Warren Mundine has not been as outspoken as Senator Price in his support for a royal commission into the sexual abuse of Aboriginal children, but lashed out at the federal government when Labor and interbench MPs rejected it on October 17.

Warren Mundine has not been as outspoken as Senator Price in his support for a royal commission into the sexual abuse of Aboriginal children, but lashed out at the federal government when Labor and interbench MPs rejected it on October 17.

After leaving the Marist Order, Graeme Mundine was appointed inaugural chairman of the National Aboriginal and Torres Strait Islander Catholic Council.

He later led the National Aboriginal and Torres Strait Islander Ecumenical Commission within the National Council of Churches in Australia and the Aboriginal Catholic Ministry in the Archdiocese of Sydney.

Mundine was also a founder of Jarjum College in Redfern, a Jesuit school set up to educate indigenous children in the city.

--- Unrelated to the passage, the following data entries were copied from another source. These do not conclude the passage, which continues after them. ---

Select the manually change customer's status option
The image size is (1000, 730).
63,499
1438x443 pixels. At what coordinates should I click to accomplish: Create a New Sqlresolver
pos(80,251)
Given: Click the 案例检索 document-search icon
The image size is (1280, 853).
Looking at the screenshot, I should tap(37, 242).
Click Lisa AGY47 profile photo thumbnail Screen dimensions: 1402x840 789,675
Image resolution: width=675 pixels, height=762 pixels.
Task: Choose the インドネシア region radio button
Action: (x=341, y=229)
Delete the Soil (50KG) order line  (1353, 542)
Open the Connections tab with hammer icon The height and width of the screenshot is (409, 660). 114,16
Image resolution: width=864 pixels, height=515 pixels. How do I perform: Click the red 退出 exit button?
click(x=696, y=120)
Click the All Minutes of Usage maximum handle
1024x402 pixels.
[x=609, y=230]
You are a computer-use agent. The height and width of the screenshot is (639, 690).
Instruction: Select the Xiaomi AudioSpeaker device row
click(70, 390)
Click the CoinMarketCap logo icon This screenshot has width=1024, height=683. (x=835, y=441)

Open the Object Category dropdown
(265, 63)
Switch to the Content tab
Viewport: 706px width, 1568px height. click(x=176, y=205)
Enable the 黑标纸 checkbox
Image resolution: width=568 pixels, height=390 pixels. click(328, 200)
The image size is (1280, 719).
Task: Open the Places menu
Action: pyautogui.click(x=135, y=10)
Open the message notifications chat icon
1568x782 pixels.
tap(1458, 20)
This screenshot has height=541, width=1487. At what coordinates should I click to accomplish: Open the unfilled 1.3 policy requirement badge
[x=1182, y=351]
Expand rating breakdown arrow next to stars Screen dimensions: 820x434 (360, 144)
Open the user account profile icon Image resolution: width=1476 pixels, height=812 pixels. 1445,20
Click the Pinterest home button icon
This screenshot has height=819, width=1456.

In his sentencing remarks, Judge O’Brien recognized Mundine’s contribution to the Aboriginal community in the years after he stopped molesting children.

Mundine was supported in the Campbelltown courtroom by his wife, University of Sydney academic Gabrielle Russell, and two other family members.

While in prison, Mundine was interviewed by NSW Police about the 1986 sexual assault of another boy at St Gregory’s and was charged in April 2020, two months before he was due to be released on parole.

That new charge kept Mundine in jail for a week after his sentence expired, but he was granted bail in June to live with his wife on the Central Coast.

Graeme Mundine is pictured with his wife Gabrielle Russell (left) and Catholic education leader Aunt Elsie Heiss as she received an honorary doctorate from the University of Notre Dame in 2010

Graeme Mundine is pictured with his wife Gabrielle Russell (left) and Catholic education leader Aunt Elsie Heiss as she received an honorary doctorate from the University of Notre Dame in 2010

Mundine pleaded guilty in October and narrowly escaped another prison sentence when he was sentenced by District Court Judge Andrew Colefax in Campbelltown in December.

Judge Colefax said Mundine attacked the teenage victim while he was taking a maths exam.

“You told him to sit on your lap, which he did,” Judge Colefax said. “You then grabbed him by the chest and pulled him towards you.

“You rubbed his thighs and grabbed his penis on the outside of his pants.

“Your face came into contact with his face and you manipulated his penis for about two minutes before letting go.”

Mundine broke down in court as he apologized for his offence, which he described as a ‘serious breach of trust’.

“It’s a terrible thing,” he told Judge Colefax.

“After being in prison and meeting people who have been abused, you can see how much damage it does to people beyond the physical events that are happening at the time.”

Judge Colefax said Mundine, who was taught by the Marist Brothers, had moved straight from school to a celibate lifestyle ‘which is highly unusual for most members of the community’.

It was in that context that he committed ‘these terrible crimes against children’.

“He has left that world, he has grown up and has been living in a fully functional, heterosexual marriage for almost 20 years,” Judge Colefax said.

Imposing a three-year community corrections order (CCO), Judge Colefax said he would have sent Mundine back to prison if he had not already spent time in custody.

“Ideally, His Honor Judge O’Brien should have had this matter before him so that he could impose an appropriate sentence on you for the totality of your offending,” the judge said.

Mundine’s CCO order included completing 500 hours of community service and expires in December.